Rainer Bonhorst / 11.03.2010 / 00:27 / 0 / Seite ausdrucken

Sarrazin weist den Weg

Thilo Sarrazin bleibt der Meister der politischen Unkorrektheit. Er hat zwar seine Epigonen. Roland Koch (“Arbeitspflicht für Hartzer”), Guido Westerwelle (“Schnee schippen”) und neuerdings auch seine Parteifreundin Hannelore Kraft (“Straßen reinigen”). Doch er macht allen etwas vor. Keiner hat seinen Output und keiner erreicht seine Eleganz in der Themenwahl.

Damit meine ich nicht seinen Vorschlag an die ärmere Bevölkerung, bei Strommangel kalt zu duschen. Das war kein Florett sondern ein Krummschwert. Zumal der weltgewandte Provokateur wissen sollte, dass man Kaltduschen allenfalls englischen Prinzen auf ihren Eliteinternaten zumuten darf. (Und da wir gerade in England sind: Hier zieht man auch gelegentlich bei Kälte daheim einen Pullover an, weil die undichten antiken Fenster den Ostwind nahezu ungebremst in die stilvollsten Wohnungen hineinblasen lassen. Da nützt auch der viktorianische Kamin wenig, wie der altenglische Kaminwitz belegt: “Vorne schwitzt man und hinten klappert man mit den Zähnen.” Aber das nur am Rande.)
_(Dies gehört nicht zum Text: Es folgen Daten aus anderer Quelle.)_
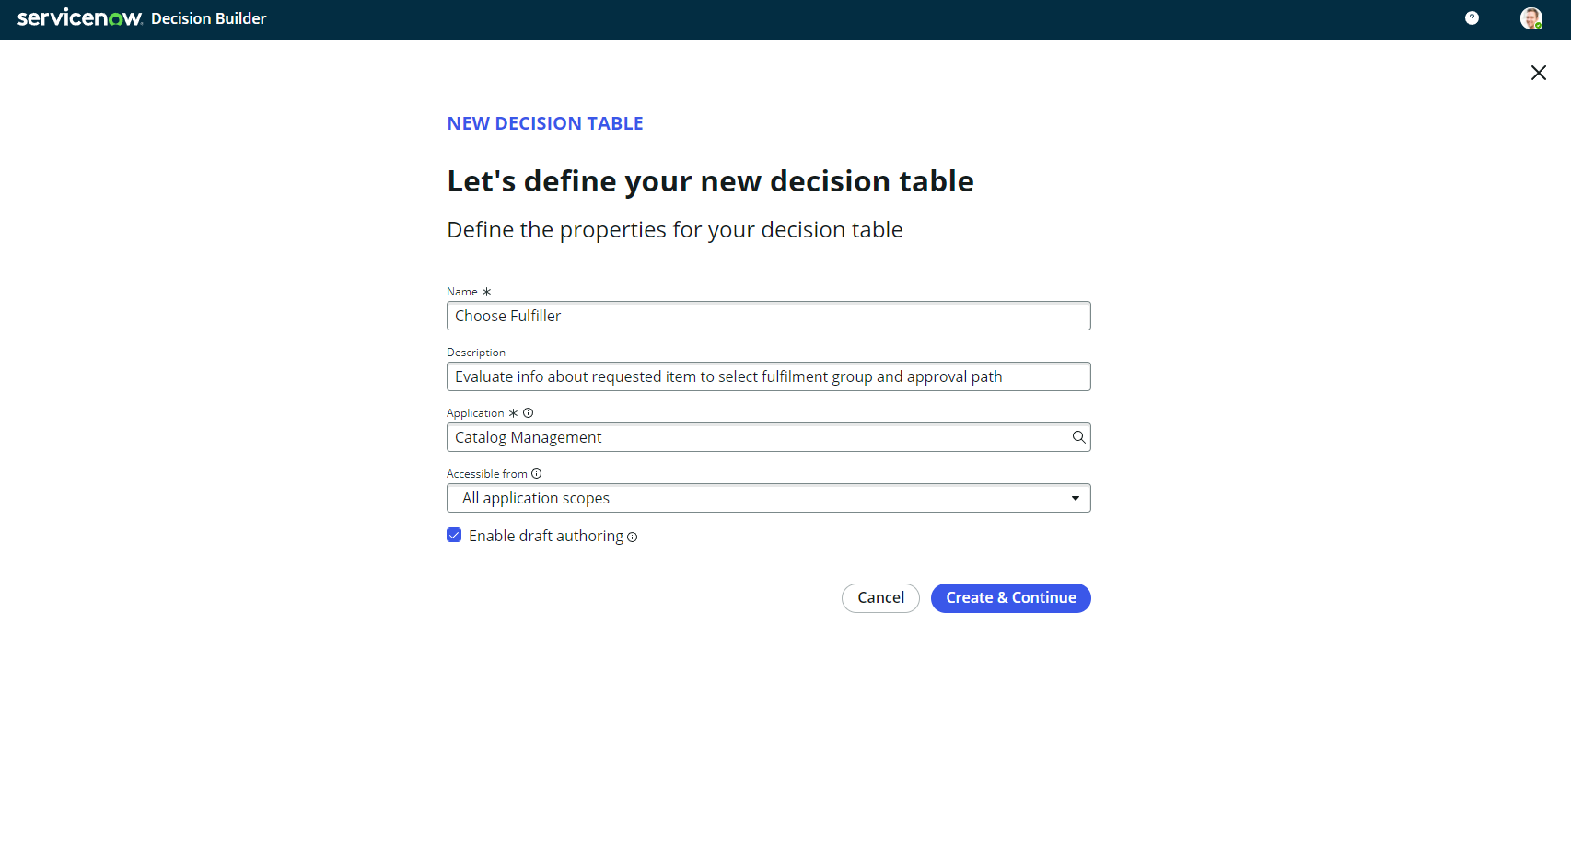Focus the Description text field
This screenshot has height=844, width=1571.
click(x=768, y=376)
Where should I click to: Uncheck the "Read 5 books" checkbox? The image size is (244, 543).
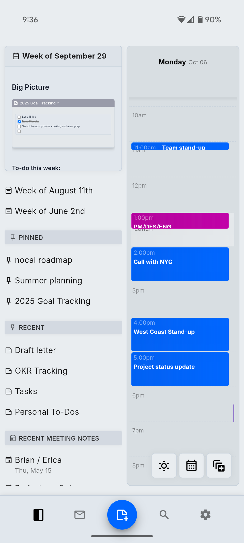point(19,122)
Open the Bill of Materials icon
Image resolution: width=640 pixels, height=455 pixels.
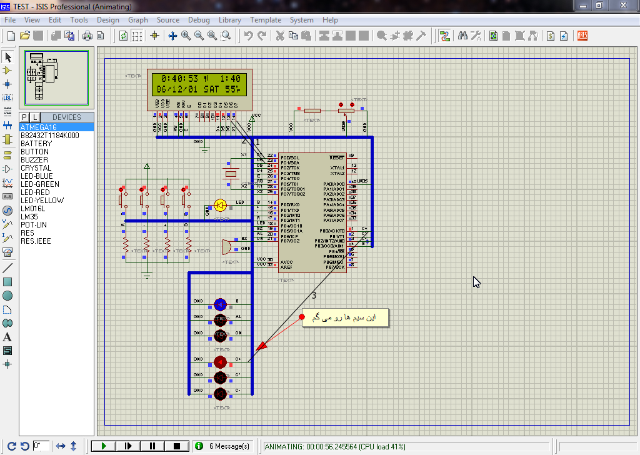[x=551, y=36]
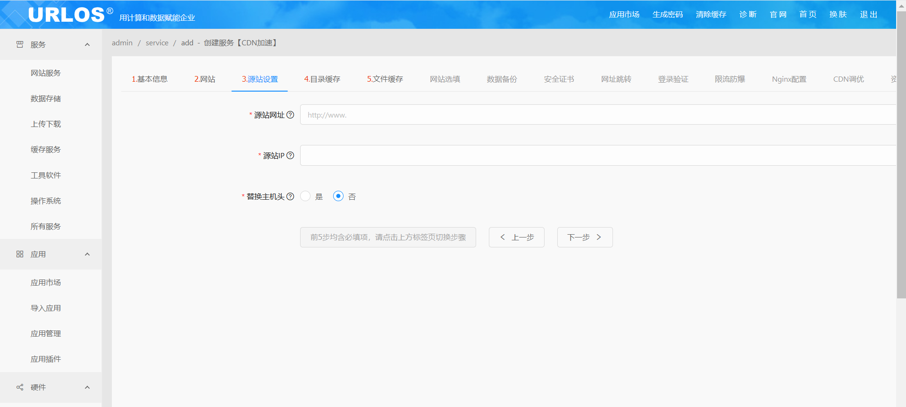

Auch die Idee, Eltern das Kindergeld zu kürzen, deren Nachwuchs die Schulaufgaben schwänzt, ist unnötig brutal: Es weiß doch jeder, dass man Arbeitslosen daheim nicht zumuten kann, die Hausaufgaben ihrer Kinder zu kontrollieren, wenn gerade “Wetten dass…” läuft.

Nein, das alles macht nicht die Meisterschaft des Sarrazin aus. Sein Meisterstück ist die Sache mit den vielen Fernsehsatelliten, die Türksat anpeilen. Diese Geräte haben in dem randständigen Sozialdemokraten den Wunsch geweckt, unsere türkischstämmischen Mitbürger sollten doch nicht immer nur Türksat glotzen und Hürriyet lesen, sondern mehr deutsche Sender einschalten und mehr deutsche Zeitungen konsumieren. Dieser Vorschlag hat es auf subtile Weise in sich.
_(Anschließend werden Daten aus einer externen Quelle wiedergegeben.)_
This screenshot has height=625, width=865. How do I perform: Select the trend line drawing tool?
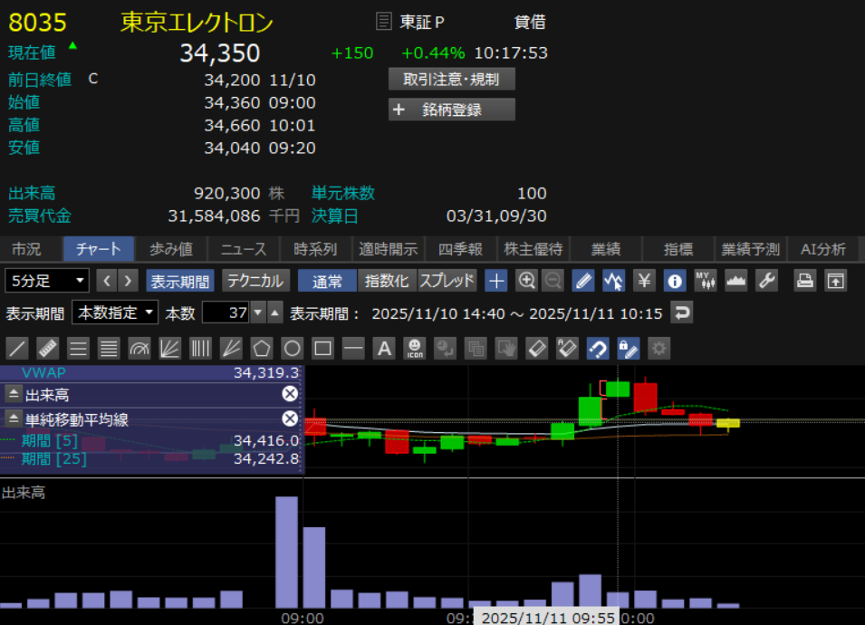click(17, 348)
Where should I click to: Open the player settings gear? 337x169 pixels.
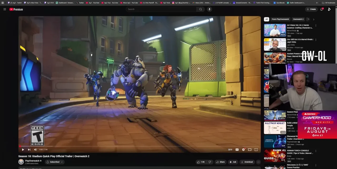click(x=243, y=149)
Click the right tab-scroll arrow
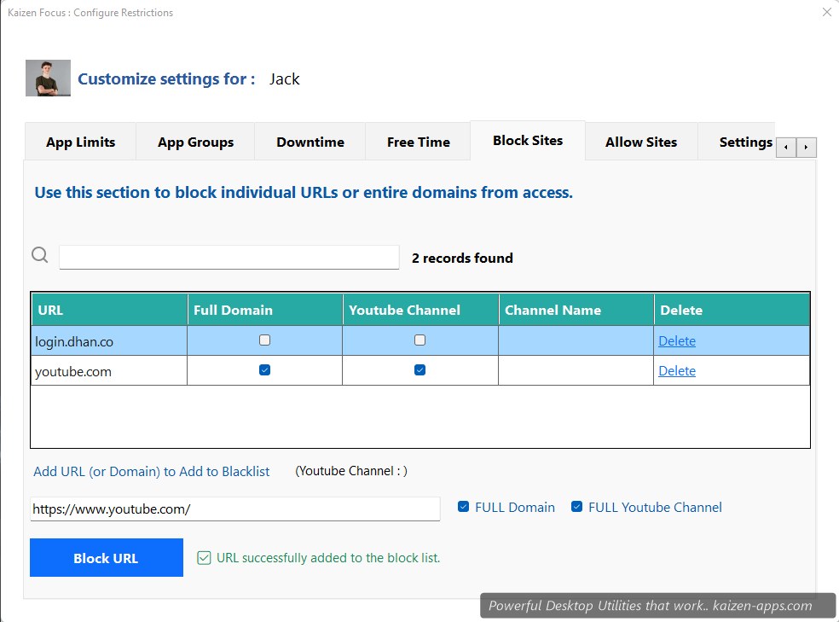The image size is (839, 622). 807,147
Denn dieser Wunsch des sonst in den Medien viel und heftig getadelten Sarrazin bringt uns deutsche Journalisten in Bedrängnis. So sehr wir Sarrazin routinemäßig verdammen möchten, er spricht uns in dieser Sache auf geradezu hinterhältige Weise aus der Seele. Seit Jahren versuchen deutsche Redaktionen, das türkisch-sprachige Millionenpublikum in die heimische Medienlandschaft zu locken. Vergebens. Sie lesen uns nicht und sie glotzen uns nicht. Und nun weist ausgerechnet Sarrazin den Weg. Aber wie soll er beschritten werden?
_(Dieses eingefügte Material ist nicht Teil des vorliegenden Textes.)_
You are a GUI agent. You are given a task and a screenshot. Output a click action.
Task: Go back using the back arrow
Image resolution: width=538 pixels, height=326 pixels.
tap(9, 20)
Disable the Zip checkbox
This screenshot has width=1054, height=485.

Am ehesten noch ließe sich eine deutsche Fernsehpflicht verwirklichen. Die Öffentlich-Rechtlichen haben ohnehin im ganzen Land ihre Späh-Fahrzuge positioniert. Es wäre für sie ein Leichtes, nicht nur Schwarzseher sondern auch Türksat-Seher zu jagen und auf die rechte Bahn zu bringen. Aber auch für die Zeitungen ließe sich mit Hilfe des Gesetzgebers ein Weg finden. Es müsste nur eine Zwangsintegration im Printbereich eingeführt werden: Wer die Hürriyet kaufen will, darf dies nur im Verbund mit einer deutschen Zeitung freier Wahl tun. Man könnte zwar nicht ganz ausschließen, dass das türkische Kampfblatt als Bückware einzeln und ohne deutsches Beipack, also schwarz angeboten würde. Aber dieses Problem ließe sich in Grenzen halten.

Kurz: Sarrazins Türksat-Tadel ist ganz im Sinne des deutschen Journalismus und wir können nicht umhin, wir müssen ihn diesmal, weil in eigener Sache, als weitsichtigen Retter der kriselnden Medienszene loben, wenn nicht gar ins Herz schließen. Noch so eine rettende Idee, und wir gehen für ihn durch dick und dünn, im Zweifel sogar unter eine kalte Dusche.

Er ist eben - auf irgendwie heimtückische Weise - der Meister.